__Document text__:

Given these changes went beyond the original request to fix a spelling error
and improve the logic, I figured to send these patches out again.  David, do
you have any problem with the new patches?

-- 
Michael Meissner, IBM
IBM, M/S 2506R, 550 King Street, Littleton, MA 01460, USA
email: meissner@linux.vnet.ibm.com, phone: +1 (978) 899-4797
-------------- next part --------------
Index: gcc/config/rs6000/rs6000.c
===================================================================

--- gcc/config/rs6000/rs6000.c	(revision 199965)
+++ gcc/config/rs6000/rs6000.c	(working copy)
@@ -17748,7 +17748,8 @@ emit_unlikely_jump (rtx cond, rtx label)
 }
 
 /* A subroutine of the atomic operation splitters.  Emit a load-locked
-   instruction in MODE.  */
+   instruction in MODE.  For QI/HImode, possibly use a pattern than includes
+   the zero_extend operation.  */
 
 static void
 emit_load_locked (enum machine_mode mode, rtx reg, rtx mem)
@@ -17757,12 +17758,26 @@ emit_load_locked (enum machine_mode mode
 
   switch (mode)
     {
+    case QImode:
+      fn = gen_load_lockedqi;
+      break;
+    case HImode:
+      fn = gen_load_lockedhi;
+      break;
     case SImode:
-      fn = gen_load_lockedsi;
+      if (GET_MODE (mem) == QImode)
+	fn = gen_load_lockedqi_si;
+      else if (GET_MODE (mem) == HImode)

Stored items
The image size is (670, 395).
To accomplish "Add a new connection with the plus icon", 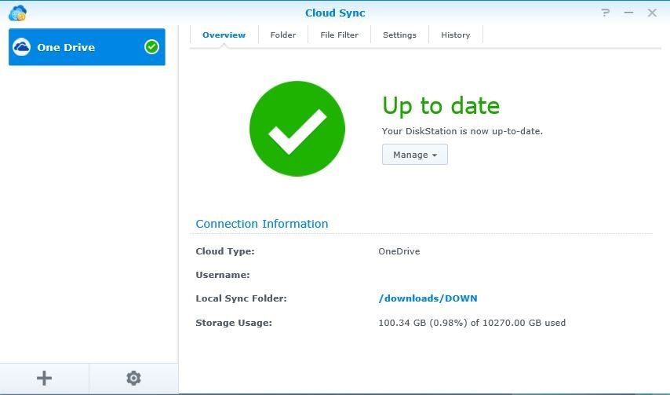I will tap(45, 379).
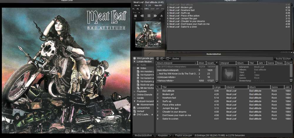The height and width of the screenshot is (138, 294).
Task: Skip to the previous track
Action: (142, 16)
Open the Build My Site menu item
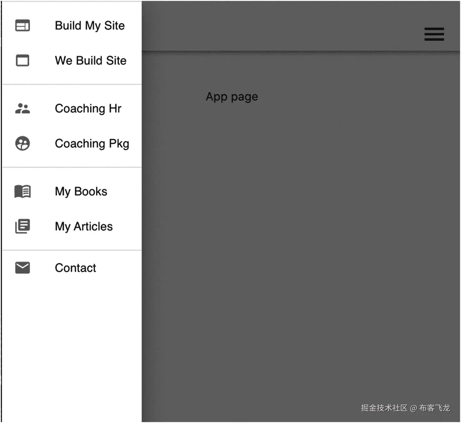The image size is (461, 423). (x=72, y=26)
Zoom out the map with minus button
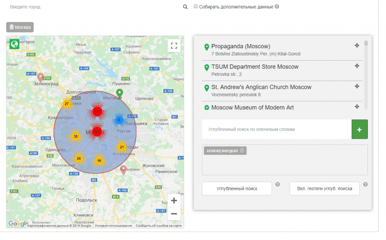The height and width of the screenshot is (240, 386). [x=174, y=214]
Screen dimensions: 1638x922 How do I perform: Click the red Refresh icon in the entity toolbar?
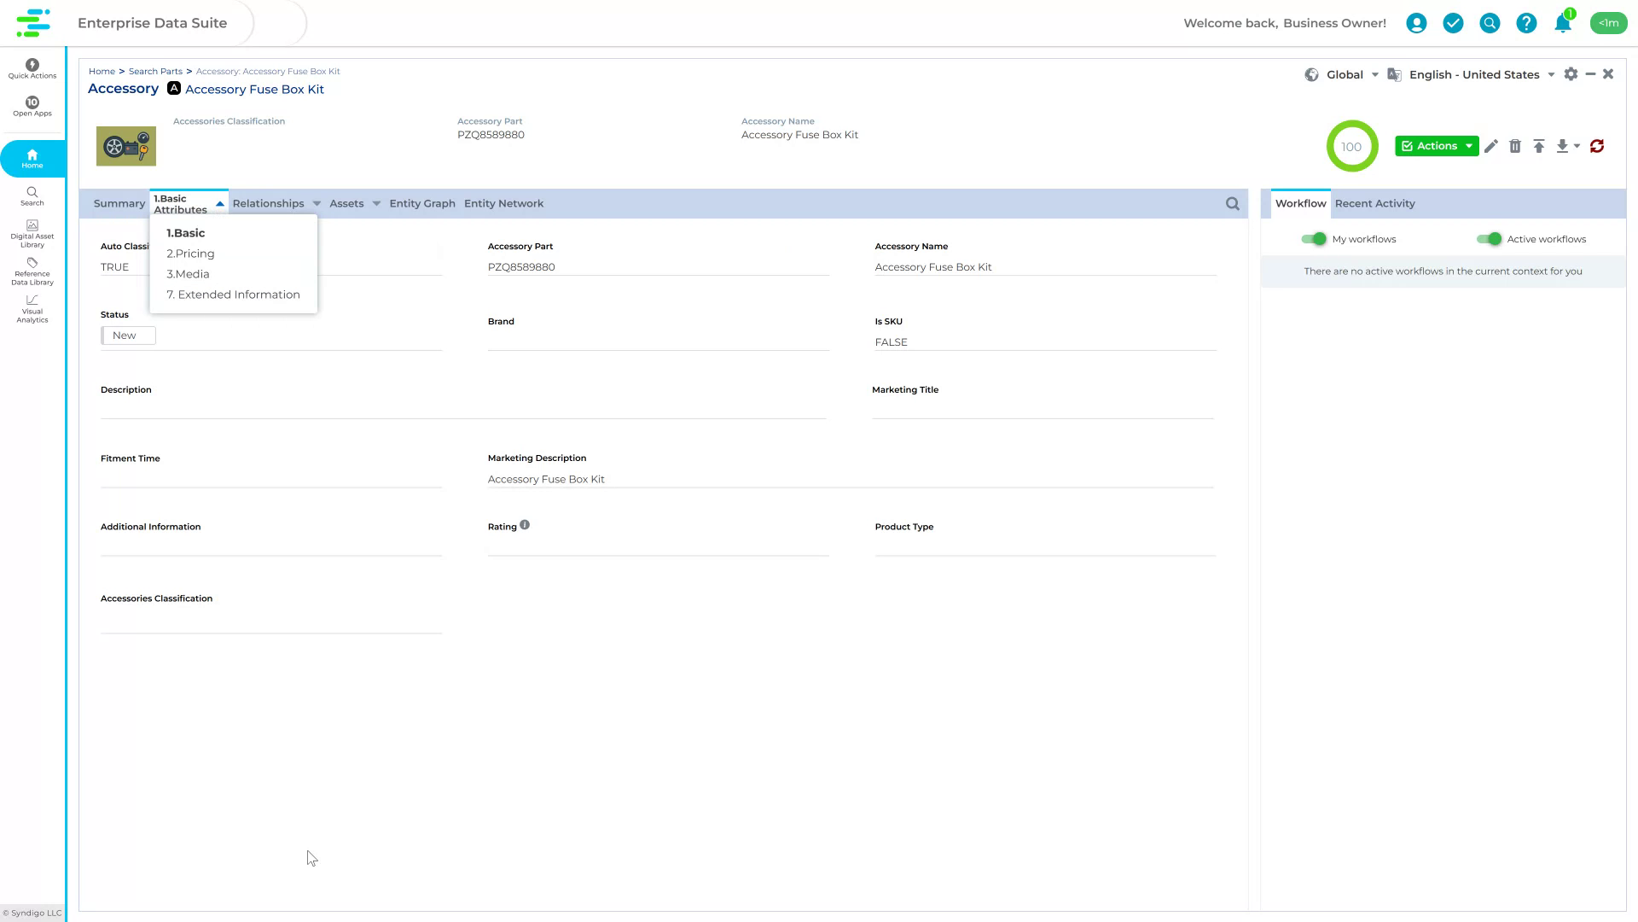(x=1597, y=146)
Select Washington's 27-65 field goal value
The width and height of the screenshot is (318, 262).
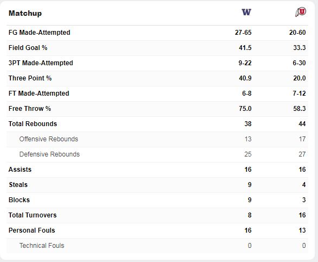pos(243,33)
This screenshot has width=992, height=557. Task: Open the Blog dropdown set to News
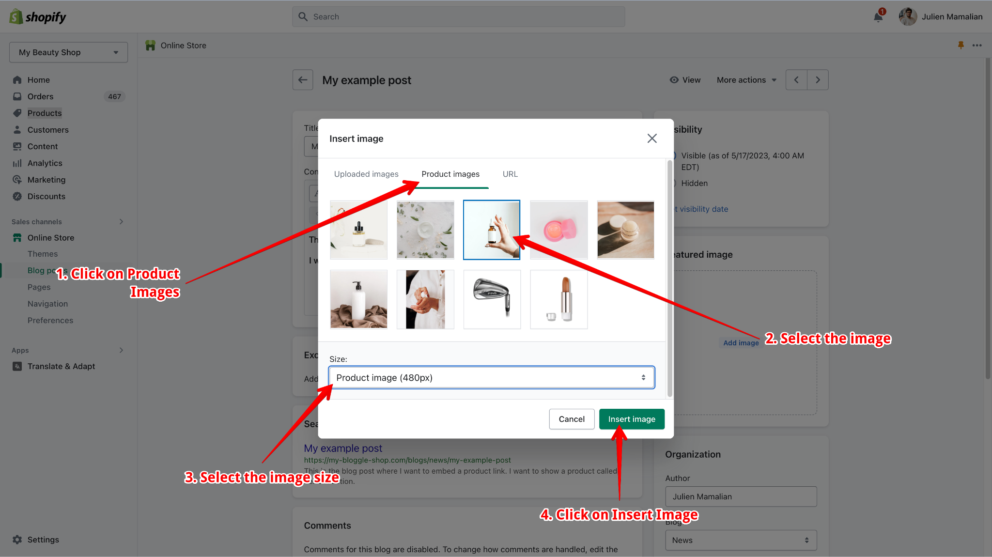tap(740, 540)
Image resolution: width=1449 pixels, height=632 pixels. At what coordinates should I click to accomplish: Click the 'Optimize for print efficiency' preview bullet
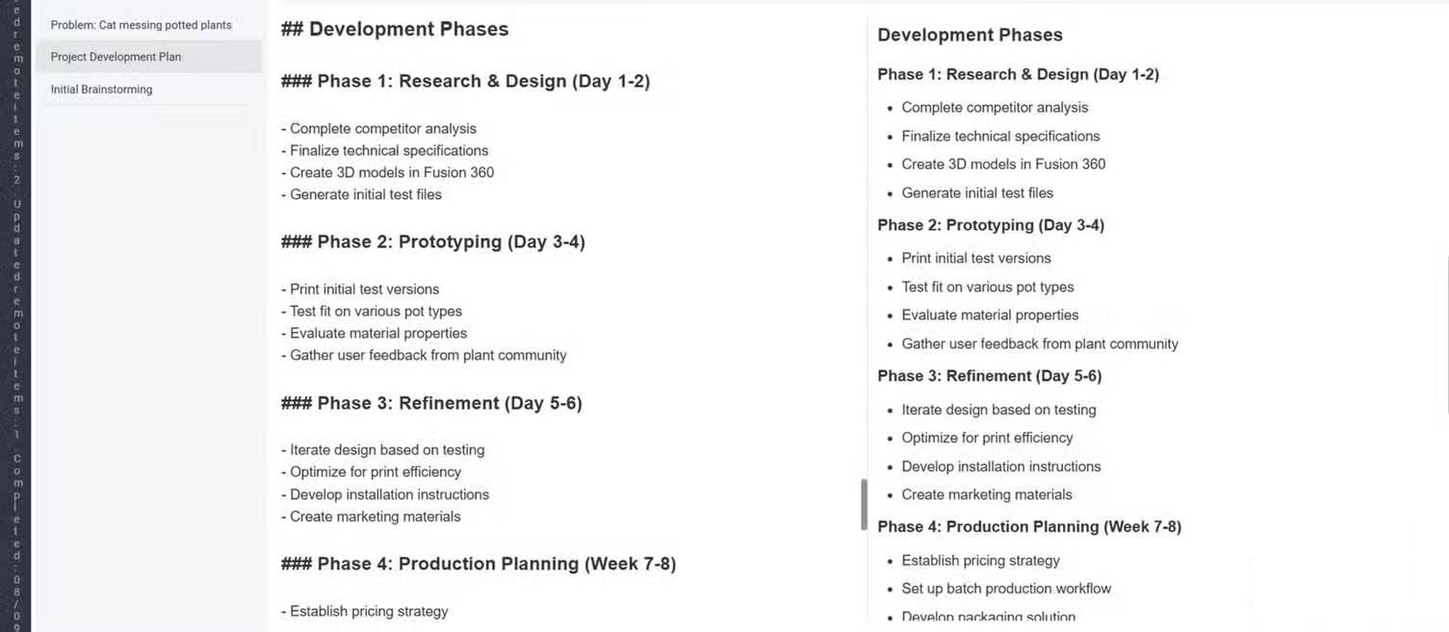(x=987, y=438)
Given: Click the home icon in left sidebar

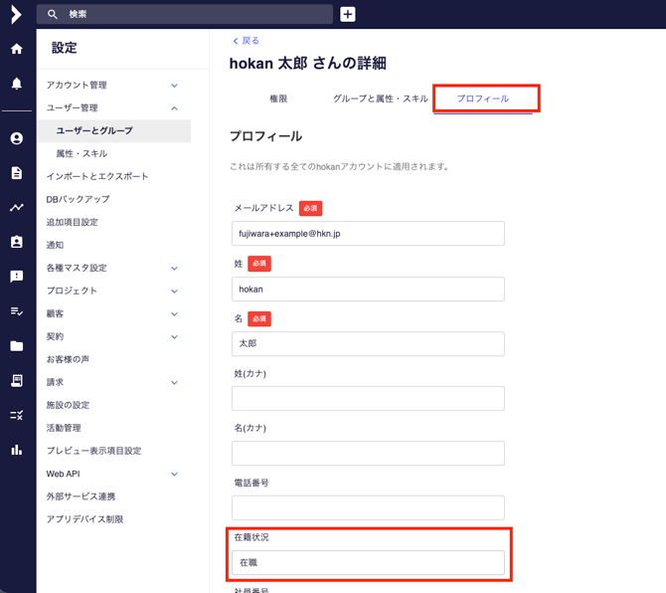Looking at the screenshot, I should point(16,49).
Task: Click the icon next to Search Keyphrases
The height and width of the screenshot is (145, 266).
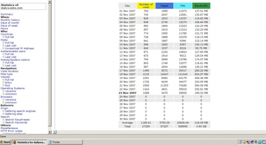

__Work to be completed__:
In the rs6000 patch message above, reproduce word for word the passage that begins with the words containing "static void" and ends with "switch (mode)".

__The solution__:
static void
 emit_load_locked (enum machine_mode mode, rtx reg, rtx mem)
@@ -17757,12 +17758,26 @@ emit_load_locked (enum machine_mode mode
 
   switch (mode)